◆ What you are asked to do
Line tally for the word "Task": count the lines below that contain it and reply with the number alone.

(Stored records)
---
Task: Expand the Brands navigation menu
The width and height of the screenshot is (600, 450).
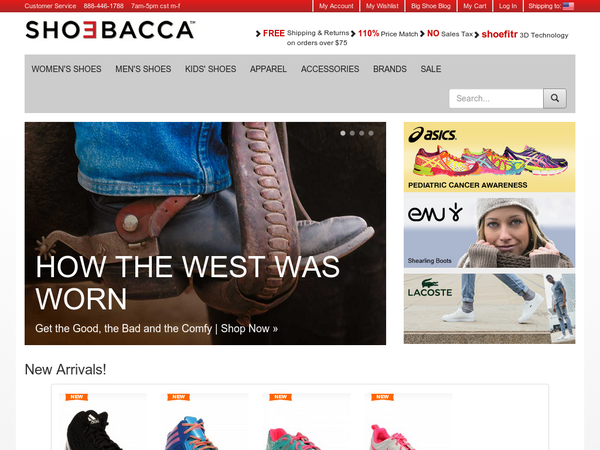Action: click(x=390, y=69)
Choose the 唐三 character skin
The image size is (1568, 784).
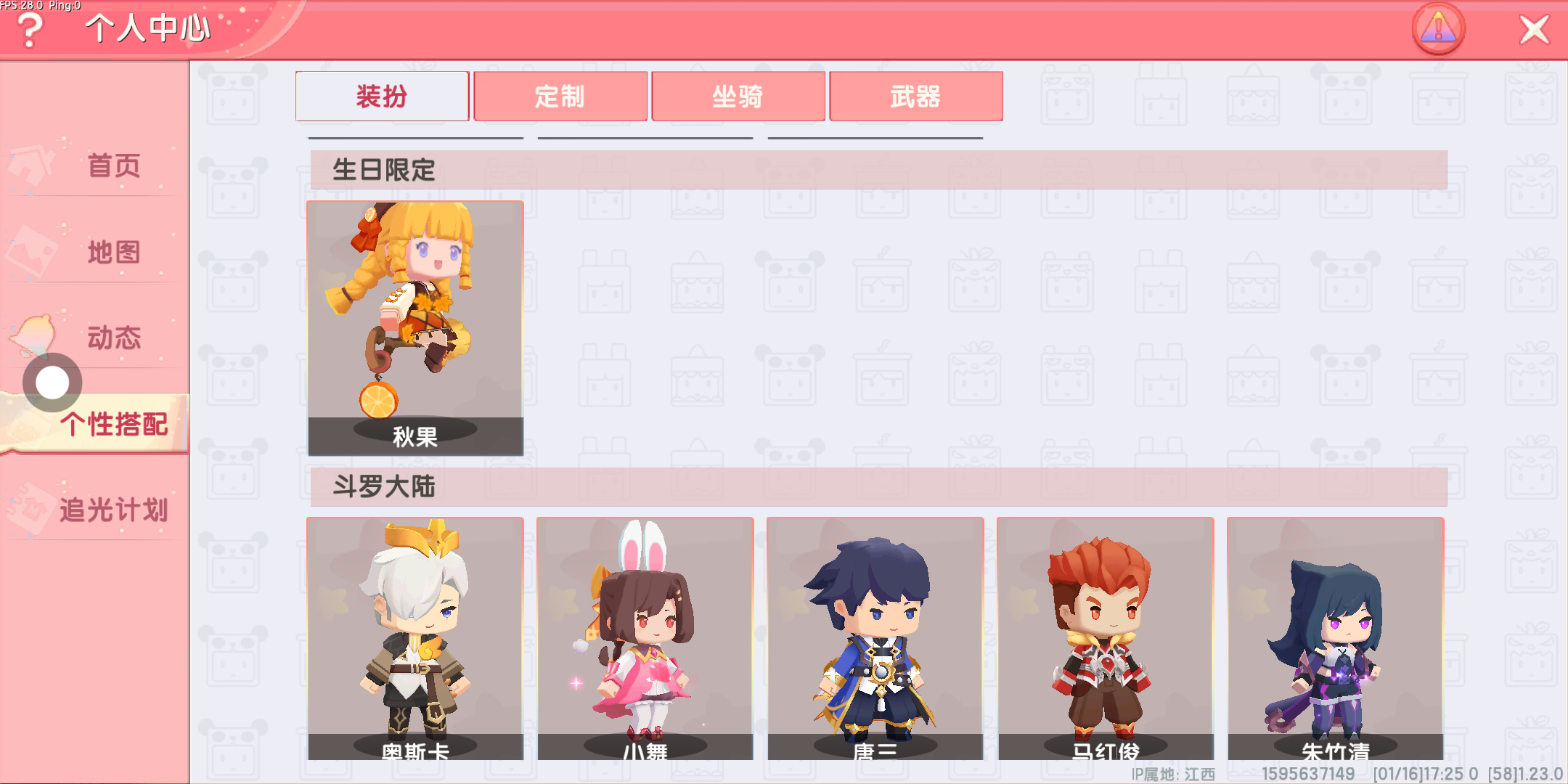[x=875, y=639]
---
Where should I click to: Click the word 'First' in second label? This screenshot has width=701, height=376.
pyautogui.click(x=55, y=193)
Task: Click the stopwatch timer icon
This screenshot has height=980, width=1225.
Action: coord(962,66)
---
◆ Exercise response
2